Entries supplied Start Marker

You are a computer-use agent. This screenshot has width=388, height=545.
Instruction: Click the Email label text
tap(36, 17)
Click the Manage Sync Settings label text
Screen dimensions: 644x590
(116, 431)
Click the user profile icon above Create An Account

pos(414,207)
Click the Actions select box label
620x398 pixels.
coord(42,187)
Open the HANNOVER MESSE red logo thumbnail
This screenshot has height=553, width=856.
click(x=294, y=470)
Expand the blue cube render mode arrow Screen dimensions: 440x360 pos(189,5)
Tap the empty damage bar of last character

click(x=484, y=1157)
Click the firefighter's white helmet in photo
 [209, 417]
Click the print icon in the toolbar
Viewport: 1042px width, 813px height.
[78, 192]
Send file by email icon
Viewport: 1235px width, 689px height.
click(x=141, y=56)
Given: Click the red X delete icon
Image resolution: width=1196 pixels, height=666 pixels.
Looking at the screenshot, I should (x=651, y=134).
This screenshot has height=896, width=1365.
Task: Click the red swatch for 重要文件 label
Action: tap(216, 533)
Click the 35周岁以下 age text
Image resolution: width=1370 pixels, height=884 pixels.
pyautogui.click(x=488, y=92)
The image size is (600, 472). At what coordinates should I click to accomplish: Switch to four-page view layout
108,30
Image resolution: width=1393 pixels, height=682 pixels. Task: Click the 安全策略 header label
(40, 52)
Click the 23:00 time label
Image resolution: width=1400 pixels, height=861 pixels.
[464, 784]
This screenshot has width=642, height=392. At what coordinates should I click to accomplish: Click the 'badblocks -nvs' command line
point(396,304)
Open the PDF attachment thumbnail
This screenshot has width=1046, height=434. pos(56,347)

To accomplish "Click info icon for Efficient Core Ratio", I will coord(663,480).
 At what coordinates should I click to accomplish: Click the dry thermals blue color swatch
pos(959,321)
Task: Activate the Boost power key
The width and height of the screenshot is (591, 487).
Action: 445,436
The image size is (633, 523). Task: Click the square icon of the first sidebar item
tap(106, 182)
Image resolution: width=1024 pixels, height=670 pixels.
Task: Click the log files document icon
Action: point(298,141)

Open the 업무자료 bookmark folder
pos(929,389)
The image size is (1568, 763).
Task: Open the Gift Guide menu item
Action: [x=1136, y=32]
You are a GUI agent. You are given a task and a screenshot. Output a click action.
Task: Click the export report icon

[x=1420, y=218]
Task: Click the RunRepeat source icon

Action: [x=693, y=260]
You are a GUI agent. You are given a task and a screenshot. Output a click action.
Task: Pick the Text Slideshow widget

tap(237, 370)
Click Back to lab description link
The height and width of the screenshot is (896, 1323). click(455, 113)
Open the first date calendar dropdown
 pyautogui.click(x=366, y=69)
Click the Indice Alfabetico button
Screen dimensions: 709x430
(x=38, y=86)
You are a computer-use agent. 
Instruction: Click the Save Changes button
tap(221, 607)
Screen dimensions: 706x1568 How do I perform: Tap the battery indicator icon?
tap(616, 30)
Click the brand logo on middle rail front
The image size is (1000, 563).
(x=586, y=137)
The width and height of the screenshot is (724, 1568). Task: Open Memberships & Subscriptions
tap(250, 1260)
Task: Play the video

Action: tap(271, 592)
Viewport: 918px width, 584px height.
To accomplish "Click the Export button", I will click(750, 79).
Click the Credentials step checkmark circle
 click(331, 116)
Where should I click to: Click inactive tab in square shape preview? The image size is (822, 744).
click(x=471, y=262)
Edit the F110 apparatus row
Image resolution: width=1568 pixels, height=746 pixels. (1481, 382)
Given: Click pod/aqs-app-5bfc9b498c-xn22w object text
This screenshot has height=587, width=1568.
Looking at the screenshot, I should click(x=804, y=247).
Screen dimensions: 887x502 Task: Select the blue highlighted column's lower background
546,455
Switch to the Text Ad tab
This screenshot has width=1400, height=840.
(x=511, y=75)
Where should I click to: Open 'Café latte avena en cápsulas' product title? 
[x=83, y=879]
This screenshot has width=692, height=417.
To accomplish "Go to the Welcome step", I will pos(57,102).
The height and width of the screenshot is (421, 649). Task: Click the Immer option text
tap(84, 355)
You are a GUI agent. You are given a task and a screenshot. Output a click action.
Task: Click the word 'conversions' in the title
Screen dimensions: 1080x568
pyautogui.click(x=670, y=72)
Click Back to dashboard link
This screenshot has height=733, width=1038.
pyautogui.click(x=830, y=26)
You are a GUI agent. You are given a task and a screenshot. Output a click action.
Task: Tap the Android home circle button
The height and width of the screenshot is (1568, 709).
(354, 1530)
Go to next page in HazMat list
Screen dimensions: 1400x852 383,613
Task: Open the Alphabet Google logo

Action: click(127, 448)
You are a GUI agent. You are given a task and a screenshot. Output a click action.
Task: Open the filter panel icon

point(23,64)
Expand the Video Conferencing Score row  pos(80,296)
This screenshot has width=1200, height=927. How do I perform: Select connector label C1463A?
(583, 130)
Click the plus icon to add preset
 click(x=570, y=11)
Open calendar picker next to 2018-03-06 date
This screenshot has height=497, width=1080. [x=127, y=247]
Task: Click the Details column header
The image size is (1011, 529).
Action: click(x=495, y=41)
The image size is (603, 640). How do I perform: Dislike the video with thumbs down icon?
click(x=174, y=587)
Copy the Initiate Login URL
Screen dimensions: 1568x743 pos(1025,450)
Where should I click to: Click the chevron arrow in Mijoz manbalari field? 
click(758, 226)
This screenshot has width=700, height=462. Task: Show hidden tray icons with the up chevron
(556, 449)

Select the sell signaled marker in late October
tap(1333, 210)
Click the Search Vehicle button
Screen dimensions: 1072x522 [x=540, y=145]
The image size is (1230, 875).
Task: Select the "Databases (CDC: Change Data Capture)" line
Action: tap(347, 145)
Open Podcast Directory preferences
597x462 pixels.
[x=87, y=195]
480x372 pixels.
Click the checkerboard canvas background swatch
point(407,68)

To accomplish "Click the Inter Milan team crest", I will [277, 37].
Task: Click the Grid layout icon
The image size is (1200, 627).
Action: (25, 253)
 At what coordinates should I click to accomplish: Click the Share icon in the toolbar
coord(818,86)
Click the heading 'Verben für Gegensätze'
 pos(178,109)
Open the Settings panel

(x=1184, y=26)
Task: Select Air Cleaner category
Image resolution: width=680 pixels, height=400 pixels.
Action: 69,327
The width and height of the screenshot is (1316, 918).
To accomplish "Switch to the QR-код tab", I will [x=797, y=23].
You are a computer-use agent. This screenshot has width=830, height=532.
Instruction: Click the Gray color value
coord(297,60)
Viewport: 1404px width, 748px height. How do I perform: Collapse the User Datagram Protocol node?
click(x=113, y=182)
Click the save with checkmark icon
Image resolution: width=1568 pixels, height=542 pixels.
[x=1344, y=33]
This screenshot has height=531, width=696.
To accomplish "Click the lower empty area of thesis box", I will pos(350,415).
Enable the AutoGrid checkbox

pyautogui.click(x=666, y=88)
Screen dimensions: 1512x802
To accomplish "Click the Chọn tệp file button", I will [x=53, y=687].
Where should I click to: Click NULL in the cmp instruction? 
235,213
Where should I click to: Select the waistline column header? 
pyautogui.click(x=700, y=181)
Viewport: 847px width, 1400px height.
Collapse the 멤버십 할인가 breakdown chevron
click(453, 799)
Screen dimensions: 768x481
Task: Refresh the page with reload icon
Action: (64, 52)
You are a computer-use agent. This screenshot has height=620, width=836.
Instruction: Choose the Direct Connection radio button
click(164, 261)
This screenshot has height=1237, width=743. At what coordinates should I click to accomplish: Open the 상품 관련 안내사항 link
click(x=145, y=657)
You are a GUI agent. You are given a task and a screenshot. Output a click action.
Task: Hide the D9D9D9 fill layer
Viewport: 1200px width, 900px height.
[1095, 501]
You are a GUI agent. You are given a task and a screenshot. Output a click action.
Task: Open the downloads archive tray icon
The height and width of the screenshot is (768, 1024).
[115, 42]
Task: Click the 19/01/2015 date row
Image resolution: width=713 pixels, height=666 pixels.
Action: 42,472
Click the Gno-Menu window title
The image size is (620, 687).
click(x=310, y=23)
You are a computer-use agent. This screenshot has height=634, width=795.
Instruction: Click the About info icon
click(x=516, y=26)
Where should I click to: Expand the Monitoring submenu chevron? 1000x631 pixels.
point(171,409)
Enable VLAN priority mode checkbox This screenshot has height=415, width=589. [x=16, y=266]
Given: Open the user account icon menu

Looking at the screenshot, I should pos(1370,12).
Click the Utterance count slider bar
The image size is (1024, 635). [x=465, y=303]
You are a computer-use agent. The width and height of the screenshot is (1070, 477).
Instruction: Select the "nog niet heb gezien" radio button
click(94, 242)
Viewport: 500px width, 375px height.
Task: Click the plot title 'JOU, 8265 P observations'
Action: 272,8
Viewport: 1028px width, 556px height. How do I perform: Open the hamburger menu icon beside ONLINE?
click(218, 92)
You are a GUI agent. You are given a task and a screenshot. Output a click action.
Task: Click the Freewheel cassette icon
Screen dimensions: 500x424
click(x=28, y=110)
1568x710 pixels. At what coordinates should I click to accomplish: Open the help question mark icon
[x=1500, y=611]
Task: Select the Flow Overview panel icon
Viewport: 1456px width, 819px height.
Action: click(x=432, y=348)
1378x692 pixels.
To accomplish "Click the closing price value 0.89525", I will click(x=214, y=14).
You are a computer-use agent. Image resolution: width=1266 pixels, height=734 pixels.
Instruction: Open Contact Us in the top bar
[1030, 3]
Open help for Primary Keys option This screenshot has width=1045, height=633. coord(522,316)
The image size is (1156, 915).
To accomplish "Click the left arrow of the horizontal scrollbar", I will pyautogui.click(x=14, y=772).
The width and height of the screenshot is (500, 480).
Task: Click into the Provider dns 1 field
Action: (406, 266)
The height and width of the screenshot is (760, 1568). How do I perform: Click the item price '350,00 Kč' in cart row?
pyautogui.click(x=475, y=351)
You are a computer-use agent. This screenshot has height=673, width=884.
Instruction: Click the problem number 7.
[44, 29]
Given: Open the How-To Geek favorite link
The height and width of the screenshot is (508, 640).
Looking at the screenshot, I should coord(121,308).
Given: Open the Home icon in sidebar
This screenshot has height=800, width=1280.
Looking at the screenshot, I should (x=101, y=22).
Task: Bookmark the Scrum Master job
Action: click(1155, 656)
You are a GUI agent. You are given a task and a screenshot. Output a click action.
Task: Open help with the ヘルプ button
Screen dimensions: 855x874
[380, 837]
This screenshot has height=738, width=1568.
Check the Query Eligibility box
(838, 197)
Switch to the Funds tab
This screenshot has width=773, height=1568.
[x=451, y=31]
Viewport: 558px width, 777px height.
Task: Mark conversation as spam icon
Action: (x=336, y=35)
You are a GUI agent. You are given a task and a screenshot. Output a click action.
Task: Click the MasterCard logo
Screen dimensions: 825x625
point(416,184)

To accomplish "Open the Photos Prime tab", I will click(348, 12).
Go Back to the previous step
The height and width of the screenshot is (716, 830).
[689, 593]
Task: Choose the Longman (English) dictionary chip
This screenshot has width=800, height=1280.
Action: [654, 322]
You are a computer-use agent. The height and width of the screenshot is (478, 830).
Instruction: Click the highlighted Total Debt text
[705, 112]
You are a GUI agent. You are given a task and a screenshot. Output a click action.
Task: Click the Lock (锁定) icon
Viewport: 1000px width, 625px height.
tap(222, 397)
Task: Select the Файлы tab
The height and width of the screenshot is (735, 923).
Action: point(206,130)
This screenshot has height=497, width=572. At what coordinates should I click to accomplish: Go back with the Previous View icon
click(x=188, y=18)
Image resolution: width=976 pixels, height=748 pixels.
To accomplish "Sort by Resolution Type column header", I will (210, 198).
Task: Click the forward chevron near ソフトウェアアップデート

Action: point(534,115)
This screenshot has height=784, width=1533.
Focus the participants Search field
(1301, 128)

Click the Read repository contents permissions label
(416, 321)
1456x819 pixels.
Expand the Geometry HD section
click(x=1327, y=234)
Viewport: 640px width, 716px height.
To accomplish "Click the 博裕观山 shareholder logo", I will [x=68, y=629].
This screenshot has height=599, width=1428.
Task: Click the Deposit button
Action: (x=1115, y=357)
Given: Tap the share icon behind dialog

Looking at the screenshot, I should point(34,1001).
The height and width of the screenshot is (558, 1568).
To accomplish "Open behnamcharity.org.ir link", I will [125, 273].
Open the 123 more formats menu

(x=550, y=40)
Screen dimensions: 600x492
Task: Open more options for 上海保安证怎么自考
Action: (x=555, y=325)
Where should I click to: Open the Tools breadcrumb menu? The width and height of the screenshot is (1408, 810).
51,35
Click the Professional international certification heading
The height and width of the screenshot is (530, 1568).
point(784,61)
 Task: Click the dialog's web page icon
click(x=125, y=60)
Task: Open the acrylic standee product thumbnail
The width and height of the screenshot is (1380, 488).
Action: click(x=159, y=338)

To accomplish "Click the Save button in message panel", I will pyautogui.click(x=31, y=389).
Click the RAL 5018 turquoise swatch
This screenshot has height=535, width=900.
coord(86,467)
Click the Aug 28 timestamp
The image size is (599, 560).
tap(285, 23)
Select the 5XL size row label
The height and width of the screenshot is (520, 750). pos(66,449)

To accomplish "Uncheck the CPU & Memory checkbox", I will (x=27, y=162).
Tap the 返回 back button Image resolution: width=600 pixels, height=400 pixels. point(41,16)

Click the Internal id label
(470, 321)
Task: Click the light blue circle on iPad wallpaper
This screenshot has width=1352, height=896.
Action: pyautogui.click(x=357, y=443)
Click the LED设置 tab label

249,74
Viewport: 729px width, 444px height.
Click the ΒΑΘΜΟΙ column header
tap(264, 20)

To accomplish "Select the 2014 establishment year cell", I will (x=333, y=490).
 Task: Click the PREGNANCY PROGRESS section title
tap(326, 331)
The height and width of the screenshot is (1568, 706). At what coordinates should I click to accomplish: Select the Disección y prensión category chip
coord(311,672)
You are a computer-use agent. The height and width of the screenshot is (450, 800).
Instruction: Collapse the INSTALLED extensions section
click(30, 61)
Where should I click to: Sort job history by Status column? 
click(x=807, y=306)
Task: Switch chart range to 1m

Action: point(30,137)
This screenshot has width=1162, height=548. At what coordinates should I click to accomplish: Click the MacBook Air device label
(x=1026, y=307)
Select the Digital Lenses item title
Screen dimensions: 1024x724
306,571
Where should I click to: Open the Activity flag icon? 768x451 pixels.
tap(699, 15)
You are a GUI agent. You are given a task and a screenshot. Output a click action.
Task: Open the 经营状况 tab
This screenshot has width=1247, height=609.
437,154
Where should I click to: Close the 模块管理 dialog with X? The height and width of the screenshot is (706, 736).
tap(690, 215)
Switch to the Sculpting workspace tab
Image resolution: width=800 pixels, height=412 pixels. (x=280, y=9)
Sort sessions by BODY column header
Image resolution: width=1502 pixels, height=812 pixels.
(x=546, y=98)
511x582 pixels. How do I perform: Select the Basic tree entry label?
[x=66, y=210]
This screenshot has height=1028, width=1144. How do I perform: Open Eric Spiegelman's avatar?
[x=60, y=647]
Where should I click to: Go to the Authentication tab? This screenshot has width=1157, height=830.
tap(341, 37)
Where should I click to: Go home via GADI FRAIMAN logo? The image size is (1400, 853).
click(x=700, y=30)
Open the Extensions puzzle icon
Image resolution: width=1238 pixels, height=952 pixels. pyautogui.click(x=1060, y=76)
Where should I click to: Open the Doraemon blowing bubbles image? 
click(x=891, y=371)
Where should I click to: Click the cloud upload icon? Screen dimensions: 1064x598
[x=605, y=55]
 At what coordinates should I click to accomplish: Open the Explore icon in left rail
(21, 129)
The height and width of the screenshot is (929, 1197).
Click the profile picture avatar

Entries supplied End Marker

§ **Aim of the task**:
Your task is to reproduce exactly the lines that begin at the line containing "Where should I click to: Click the cloud" and end at the final line of the data above.

§ **Reply to the task**:
Where should I click to: Click the cloud upload icon? Screen dimensions: 1064x598
[x=605, y=55]
 At what coordinates should I click to accomplish: Open the Explore icon in left rail
(21, 129)
The height and width of the screenshot is (929, 1197).
Click the profile picture avatar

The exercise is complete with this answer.